→ THE REQUEST:
In the battalion history below, start at the words "The 319th Military Intelligence Battalion is" and stop after "Prisoners of War.". Write that passage out again, switching "Bad Schwalbach" to "Wiesbaden".

→ READING TEXT:

The 319th Military Intelligence Battalion is a military intelligence battalion in the United States Army and is part of the 525th Military Intelligence Brigade (Expeditionary).

History
The 319th Military Intelligence Battalion (Operations) traces its lineage to the 319th Military Intelligence Headquarters Detachment at Bad Schwalbach, Germany, 1 August 1945, an interrogation unit for German Prisoners of War.

In 1946, the unit was sent to Japan. It was joined by other interrogation units which served in the Philippines in 1944 and later the reformed 319th served in the Korean War. After deactivation in 1968, the battalion was reactivated in 1982 at Fort Bragg, North Carolina, as a subordinate unit of the 525th Military Intelligence Brigade to provide both general intelligence support and special communications support to the XVIII Airborne Corps. In October 1983, elements of the battalion deployed to the island of Grenada for Operation Urgent Fury.

In 1988, battalion personnel participated in the emergency deployment to Honduras to counter an incursion by Nicaraguan forces. In 1989, the 319th deployed to Panama in support of Operation Just Cause. The 319th MI Battalion deployed to Saudi Arabia for Operation Desert Shield as part of the XVIII Airborne Corps. In September 1994, the battalion deployed to the island of Haiti in support of Operation Uphold Democracy.

In December 1995 and again in October 1996, the battalion deployed elements to Hungary, Italy, and Bosnia in support of Operation Joint Endeavor. In March 2003, the Battalion's B Company (TENCAP) deployed to Operation Iraqi Freedom in support of the 1st Marine Expeditionary Force (MEF).

In November 2004 the 319th (Task Force Hurricane) deployed to Baghdad, Iraq along with the 525th MI BDE (Task Force Lightning) ahead of the XVIII Airborne Corps assuming the mission of the Multi-National Corps Iraq (MNC-I), as well as intelligence responsibilities for the Multi-National Force Iraq (MNF-I). Alpha Company and Bravo Company incorporated personnel of 297th MI BN, 513th MI BDE (INSCOM) which became a separate BN Task Force under 525th MI BDE, doubling their deployed strength and equipment. The units redeployed in November 2005 after turning the mission over to V Corps' 302nd MI BN, 205th MI BDE. During this time, Bravo Company, 319th MI BN (Task Force Banshee) became the first unit to download RQ-4 Global Hawk imagery in a theater of war.

→ COLLECTED DATA:
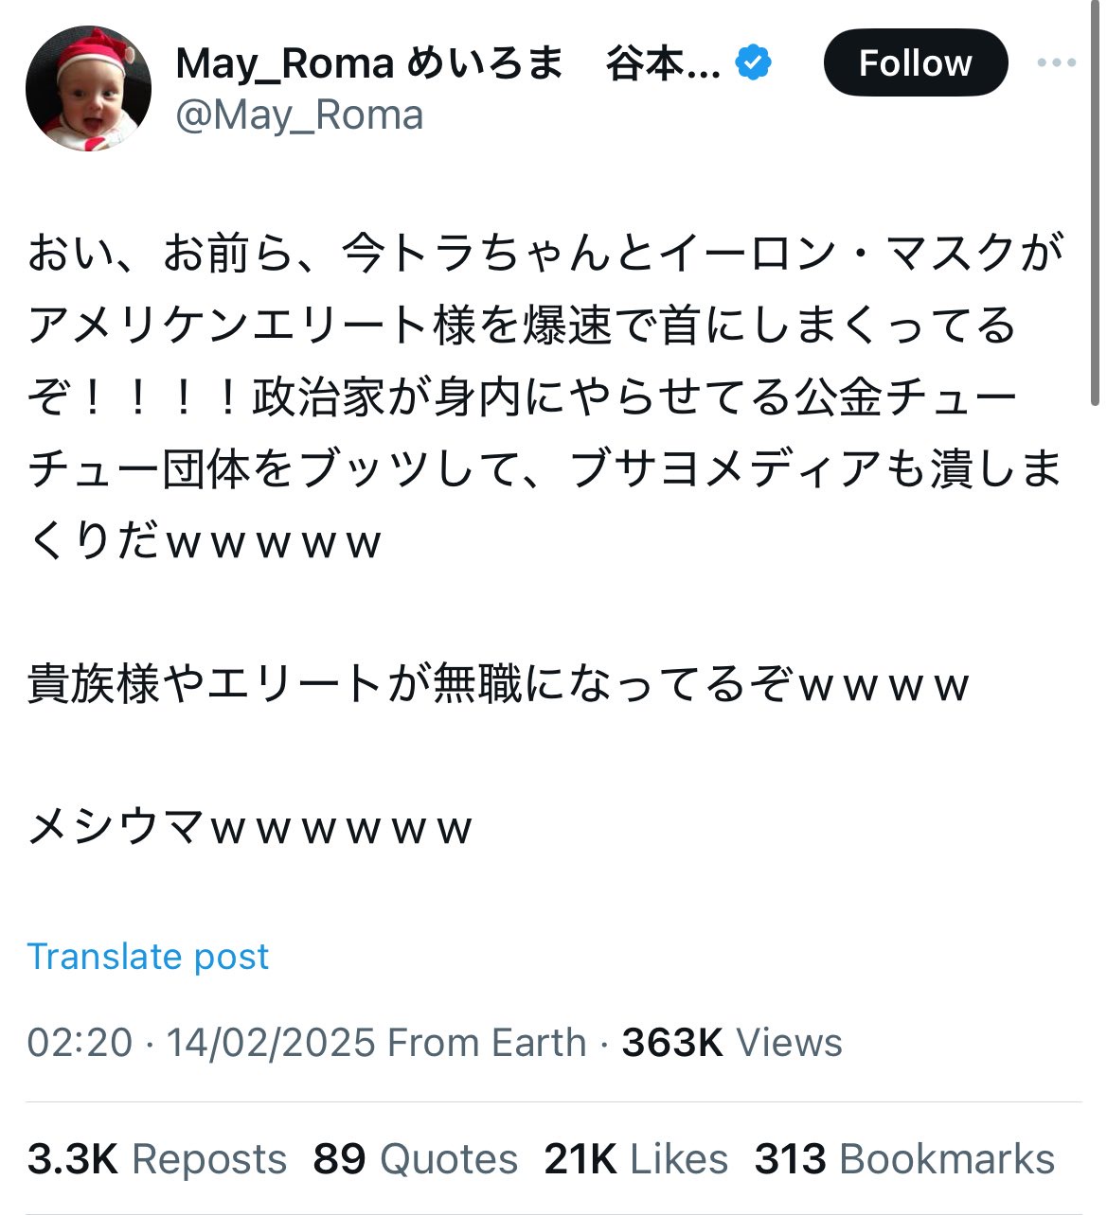Click the メシウマ line of the tweet
Image resolution: width=1107 pixels, height=1215 pixels.
pos(249,828)
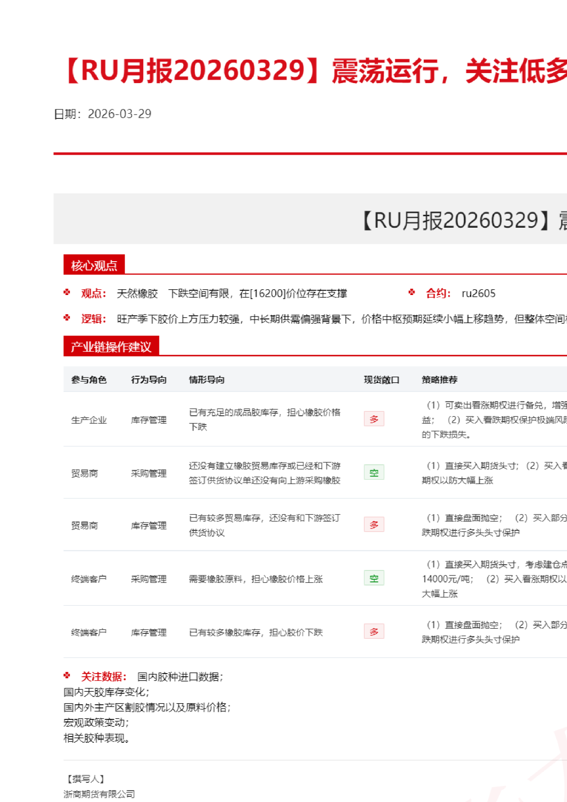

→ FINISHED TASK:
The 319th Military Intelligence Battalion is a military intelligence battalion in the United States Army and is part of the 525th Military Intelligence Brigade (Expeditionary).

History
The 319th Military Intelligence Battalion (Operations) traces its lineage to the 319th Military Intelligence Headquarters Detachment at Wiesbaden, Germany, 1 August 1945, an interrogation unit for German Prisoners of War.